Maurizio Sguanci (Italia Viva), annunciando il voto favorevole, ha parlato di “una notevole disparità tra struttura e struttura, in alcune ci sono palestre, centri di riabilitazione e accoglienza di alto gradimento”. “In alcune Rsa ci sono le Ra (residenze per anziani) dove c’è già housing sociale ed è lì che si dovrebbe agire per un miglioramento”. Per Sguanci, “le prestazioni sono incredibili, ma anche l’appetibilità di queste strutture è appetibile”, “occorre perciò stabilire una tempistica che permetta che non avvengano disuguaglianze” e “dare alla Giunta la possibilità di elaborare progetti per far sì che queste residenze amplino i loro servizi a favore delle specificità che vanno ad ospitare”. Sguanci ha concluso il suo intervento affermando che “una volta aumentata l’addizionale Irpef, le Rsa private hanno aumentato le rette”.
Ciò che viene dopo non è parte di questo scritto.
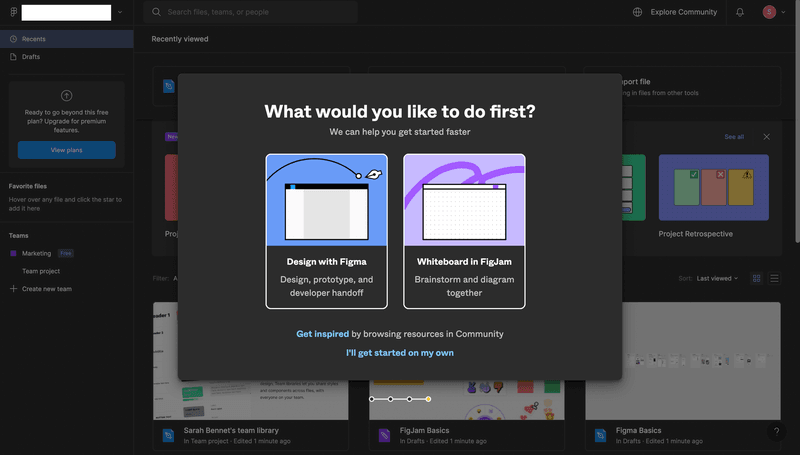Expand the workspace switcher chevron

tap(120, 12)
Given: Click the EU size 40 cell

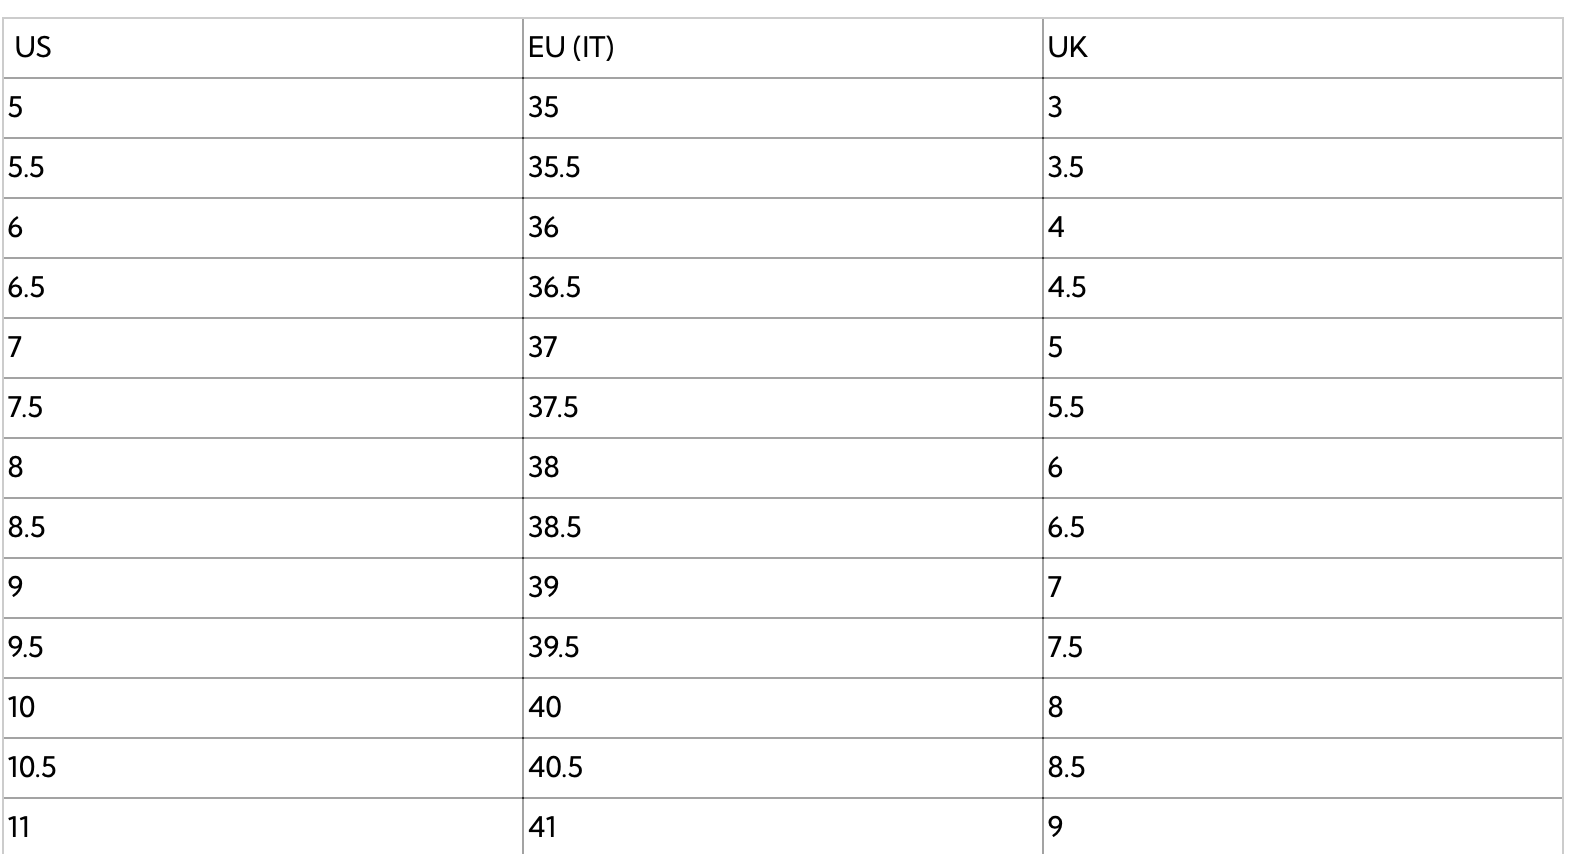Looking at the screenshot, I should point(545,707).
“Uno dei tentativi di questa pdl è quello di evitare che tra qualche anno in Toscana ci siano solo grandi Rsa, proprietà di pochi gruppi in grado di fare cartello e determinare il prezzo per l’accesso”, ha detto Vincenzo Ceccarelli (Pd). Secondo Ceccarelli, con l’invecchiamento della popolazione “dovremo affrontare il tema della non autosufficienza e della fragilità degli anziani con strutture attrezzate, ma dovremo anche essere in grado di dare un presidio con servizi comuni e social housing”. “Questa proposta di legge vuole essere un monito al fatto che non siamo contrari ad avere offerta mista pubblico-privato, ma vogliamo una proposta che risponde ad una programmazione e ad una valutazione delle esigenze su dove queste strutture devono essere realizzazione e che salvaguardi le strutture pubbliche, dando opportunità a chi vuole costruire quelle private”.
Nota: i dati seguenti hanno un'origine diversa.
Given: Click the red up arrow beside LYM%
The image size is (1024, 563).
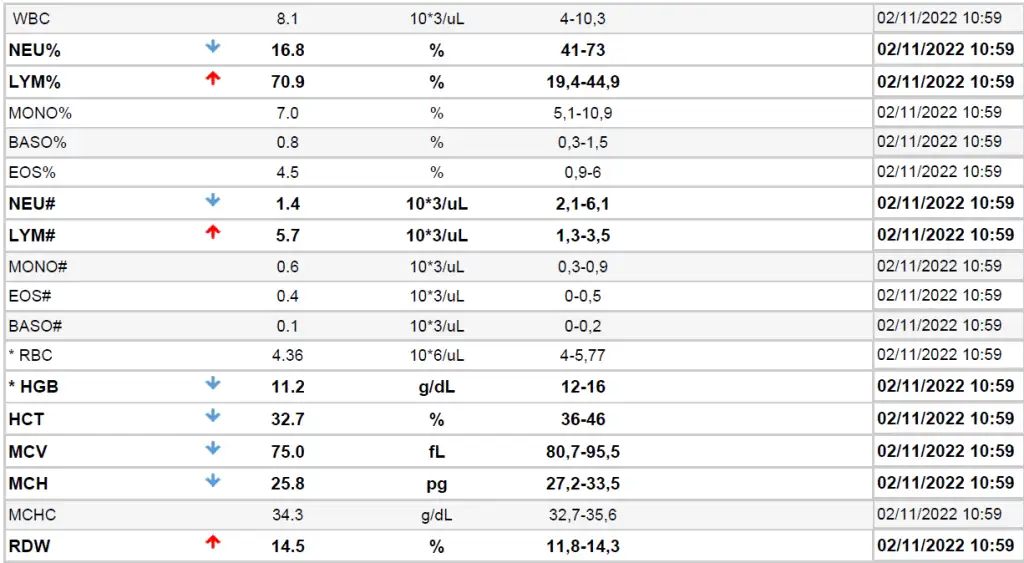Looking at the screenshot, I should [212, 79].
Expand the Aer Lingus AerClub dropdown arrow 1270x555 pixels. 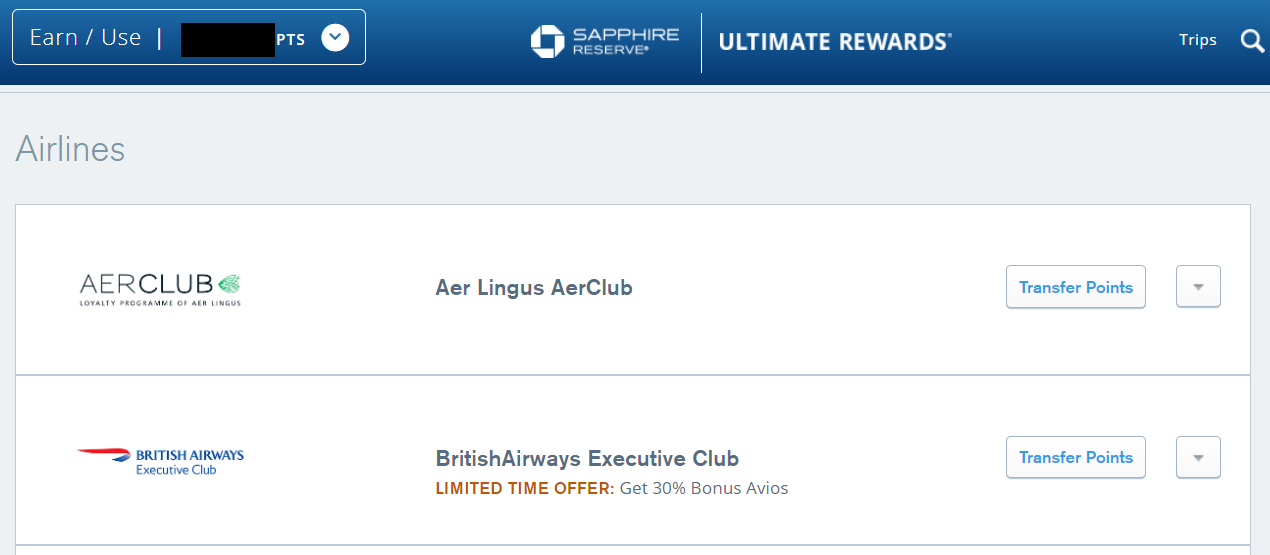pos(1198,287)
“Concordo - interviene Giovanni Galli (Lega) - che la programmazione regionale sia fondamentale, ma ho visto riqualificazioni di un sito dove all’interno ci si infila sempre Rsa e housing sociale, non vorrei fosse un pretesto per dare maggior peso e forza a una scelta”. “Occorre – aggiunge - dare un servizio adeguato alle esigenze”. Galli ha espresso la difficoltà a votare sia contrario che favorevole.
Valentina Mercanti (Pd) ha ribadito la necessità che “il pubblico debba regolare il mercato” e che “la Regione deve rispondere a certi bisogni” e che “il tema dell’anziano debba essere affrontato a 360 gradi”.
“Mi domando come mai questa norma non sia passata dalla quarta commissione, visto che si parla di un criterio urbanistico” – interviene Francesco Capecchi (FdI). “Si parla di un intervento di natura cautelare” aggiunge. “In nome di questo, si propone di intervenire in una materia con regole ben chiare, a cui i privati hanno fatto un legittimo affidamento e grazie alle quali i Comuni hanno fatto i propri atti, anche di pianificazione urbanistica, che stanno avanzando anche rispetto allo status quo” e “noi si interviene con norma cautelare che incide su procedimenti in corso, che esporranno le amministrazioni comunali a sicuri contenziosi”. “Chiediamo – conclude - di fare un’ulteriore riflessione anche sotto il profilo urbanistico ed edilizio e di tutela della concorrenza, perché il rischio di questa norma è di intervenire in un mercato che si sta evolvendo, bloccando per due anni operazioni già in corso”.